His music is released on the PAN, Touch, and Shelter Press labels. His new album ‘Homage to Dick Raaijmakers’ will be released September 2018.
In 2019, Ankersmit will be touring with new music based on the research of Maryanne Amacher (1938-2009), as well as with Phill Niblock (1933) to celebrate fifty years of his work, and new spatial sound compositions with MONOM.
His work has been presented at Hamburger Bahnhof and KW Institute for Contemporary Art, Berlin; Stedelijk Museum, Amsterdam; Kunsthalle, Basel; Tate Modern, London; Serralves Museum, Porto; MoMA PS1, New York; and at festivals for experimental and contemporary music all over the world. He’s also lectured at universities like Harvard, Stanford, CalArts, and Goldsmiths.

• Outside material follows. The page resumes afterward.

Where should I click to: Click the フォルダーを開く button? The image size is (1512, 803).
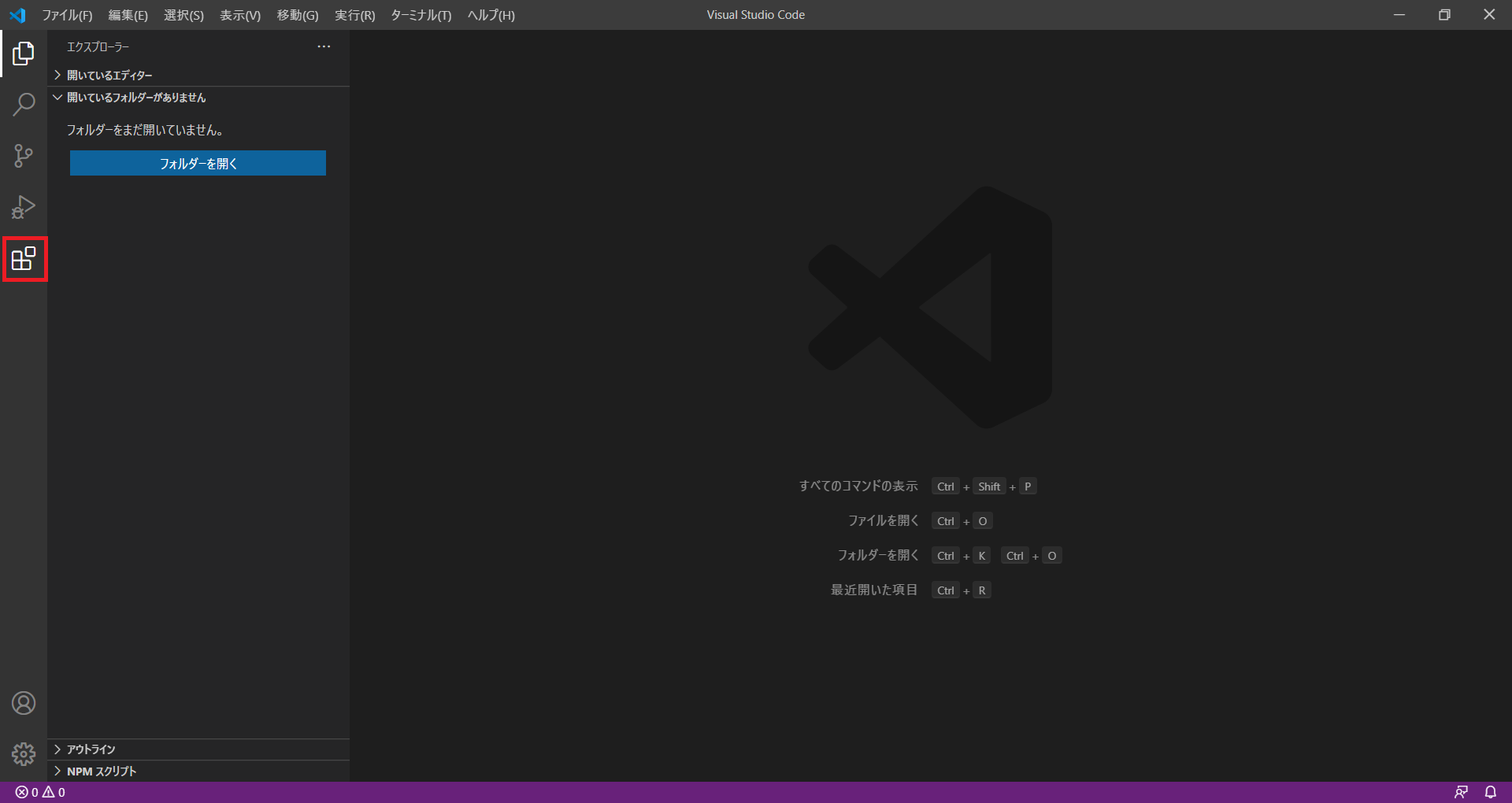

His music combines intricate sonic detail and raw electric power, with an extremely physical and spatial experience of sound. Acoustic phenomena such as infrasound and otoacoustic emissions (sounds emanating from inside the head, generated by the ears themselves) play a central role in his work, as does a deliberate misuse of the equipment.
“Ankersmit constructs a musical world that feels alive and capable of going anywhere, and yet also manages to give the music a strong sense of structured purpose, a degree of compositional control unusual in this area of live performance. It is the fine balance between the sense of chaos that threatens to pull everything apart and the controlled formation of the music into clearly defined sections of differing intensities that raises the work above that of so many of Ankersmit’s contemporaries.”
→ Richard Pinnell, The Wire
“Sound has never felt so granular and tangible and all around you. A hair-raising and overwhelming experience.”
→ Antoine Richard, Tokafi
“Nobody sets standards like Thomas Ankersmit. With his analogue synth he plays the space as well the ears of the people occupying that space. Phantom sounds penetrate the skull in disturbing ways, perform dances once inside, and disappear or transform with a slight movement of the head. Practically everything else that evening paled in comparison to the intensity and focus of his performance.”
→ René van Peer, Gonzo Circus
“Thomas Ankersmit casts inner-ear illusions reminiscent of Maryanne Amacher’s otoacoustic emissions. Densely striated and mercilessly dominating, Ankersmit’s set is one of the weekend’s highlights.”
→ Matt Evans, The Wire
“Razor-sharp and incredibly detailed sounds appear in high-definition … Ankersmit constructs a seductive and highly unpredictable sound-poem in which space, non-space, or the illusion of one or the other, play a key role. Uncompromising and revolutionary, with the equipment on the torturing rack … Outright genius.”